Abstract
This communication provides a new insight into the unexplained physiology of beneficial effects of negative pressure wound therapy (NPWT). Possible mechanisms of beneficial effects of NPWT in failing replantation and free tissue transfer are discussed. Positive pressure generated by NPWT as well as its draining action creates exudate-free tight tissue-to-tissue interface, which may enhance neovascularization.
Dear Sir,
Negative pressure wound therapy (NPWT), also known as vacuum-assisted wound closure or VAC, has become an established wound management approach in various clinical situations. Yet, the physiological basis of this valuable method remains elusive.
A recent article indicates that NPWT can act as a “surgical leach” and quicken healing time in failing fingertip replantation, but may not improve the survival rate. 1 The latter finding is in line with another recent study that found no survival enhancement of congested rabbit ear flaps managed by NPWT. 2 It is therefore worth further discussing NPWT mechanisms that may be beneficial to compromised healing.
Use of NPWT in failing replantation and free tissue transfer seems to be primarily driven by studies that have shown enhancement of neovascularization by NPWT. It has been suggested that NPWT-induced neovascularization may be due to increase in expression of angiogenic factors, and in particular of vascular endothelial growth factor (VEGF). However, VEGF level elevation has not always been observed. 3 It has also been shown that VEGF receptor expression significantly increases at only 14 days after application of NPWT, 4 which cannot support the significance of the VEGF's role in early angiogenesis. Furthermore, although statistically significant increase in vascular density was observed as early as three days after NPWT application,5,6 this significance may fade with time.6,7
These discrepancies could be explained by combined effects of mechanical events during NPWT (as well as of differences in clinical and experimental situations). NPWT is in fact positive pressure wound therapy 8 with active drainage, which greatly improves contact between wound surfaces and thus conditions for naturally occurring revascularization. Within exudate-free tight tissue-to-tissue interfaces one may find higher than normal vascular densities. Also, the draining and extracellular edema-reducing action of NPWT may be responsible for increased concentrations of angiogenic factors. On the other hand, effects of natural fluid resorption with time may become comparable to those of draining by NPWT, which may influence experimental results.

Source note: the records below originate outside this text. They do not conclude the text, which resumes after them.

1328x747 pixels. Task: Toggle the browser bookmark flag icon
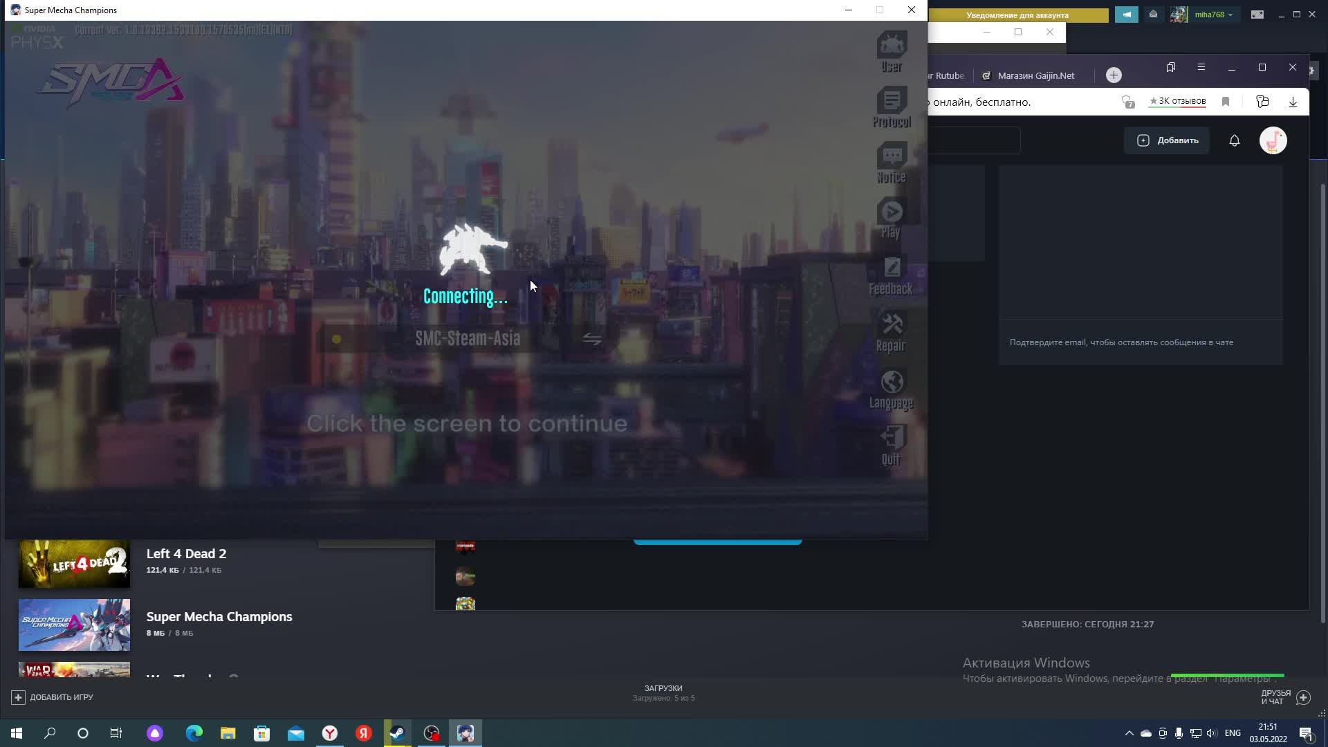[x=1225, y=102]
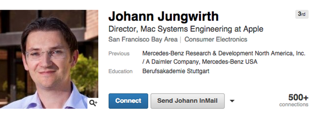Click the magnifier zoom icon on photo
The height and width of the screenshot is (117, 318).
tap(93, 103)
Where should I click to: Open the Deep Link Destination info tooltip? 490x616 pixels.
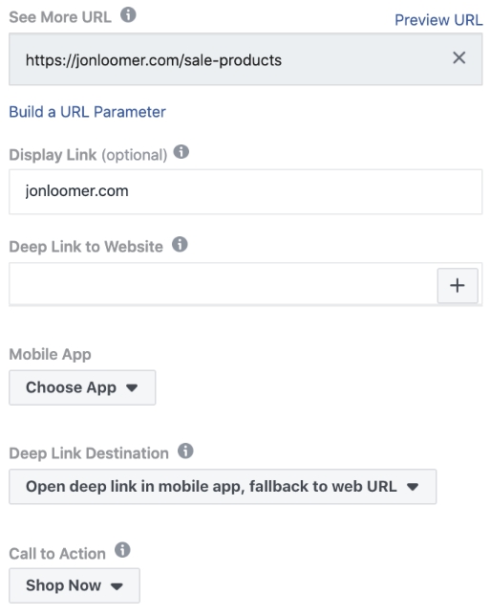(x=185, y=451)
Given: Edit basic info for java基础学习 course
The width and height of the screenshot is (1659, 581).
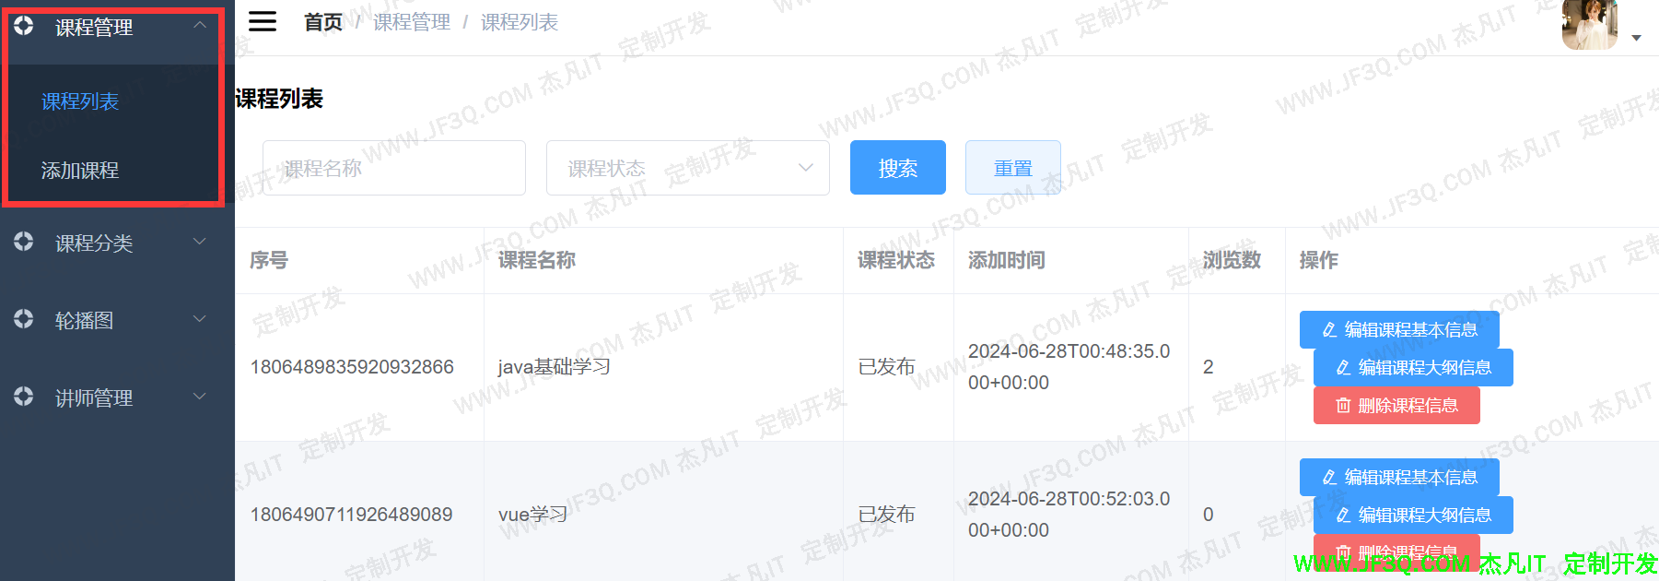Looking at the screenshot, I should point(1398,329).
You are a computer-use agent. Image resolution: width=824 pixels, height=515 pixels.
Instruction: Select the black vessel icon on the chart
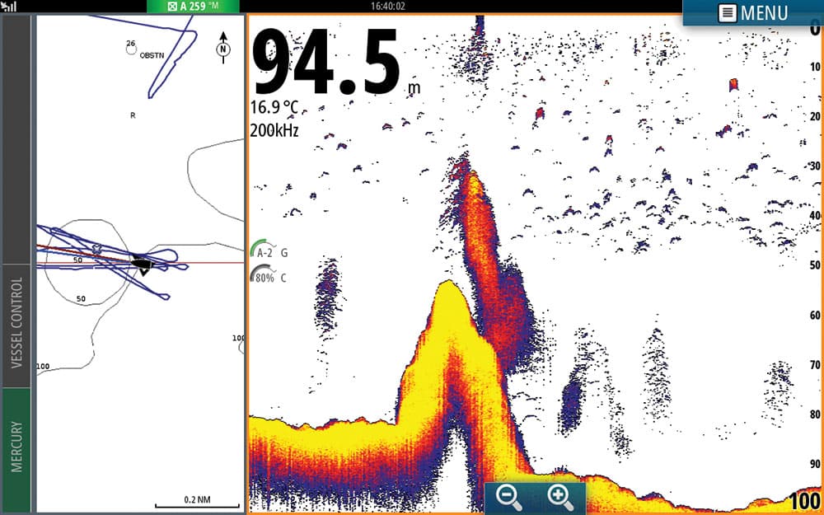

Relevantly, compression by bandage has been used to reduce flap edema without compromising flap survival, 9 which echoes similar results achieved with NPWT.10–15 However, excessive positive pressure can jeopardize circulation. 16 Furthermore, the magnitude of NPWT-generated positive pressure may depend not only on suction pressure but also on the size of the occlusive filler dressing. 8 Salvaging effect of NPWT may also depend on the relative size of the surface-to-surface contact area, which is mostly smaller in finger replantation than in flap surgery.
Numerous research has shown angiogenic effects of physiological drop in shear stress, in particular during reduction of blood flow. 17 There are also studies that imply that increased mechanical load in pathophysiological conditions may either block or promote angiogenesis depending on the magnitude of the load. 18 However, it is unlikely that the latter phenomenon, if at all inducible by NPWT, could be sufficient to salvage flaps of considerable size because of quick detrimental effects of ischemia. Notably, significant drop in tissue oxygenation due to application of standard NPWT has been shown in healthy voluteers. 19 As suggested by the authors of the latter article, while physiologic ischemia may stimulate neovascularization, this may not be the case in conditions with compromised perfusion. This notion may be particularly true in failing microvascular transplantation and replantation.
The fairly know physiological time sequence of neovascularization may indicate limits of wound healing enhancement. Revascularization of skin grafts by inosculation occurs within 48 h. 20 Spontaneous by-pass bridging angiogenesis between vein stumps via minuscule neo-vessels of about 100 microns in diameter has been observed as early as three days after vein transection. 21 Similar findings have been reported by another study, which also found that larger vessels (300–400 microns in diameter) reanastomose at three weeks. 22
Thus, the early beneficial effects of NPWT may not be due to new phenomena, but rather due to improvement of conditions for physiological wound healing. This supposition could stimulate relevant experimental and clinical research.
Footnotes
Declaration of Conflicting Interests
The author(s) declared no potential conflicts of interest with respect to the research, authorship, and/or publication of this article.
Funding
The author(s) received no financial support for the research, authorship, and/or publication of this article.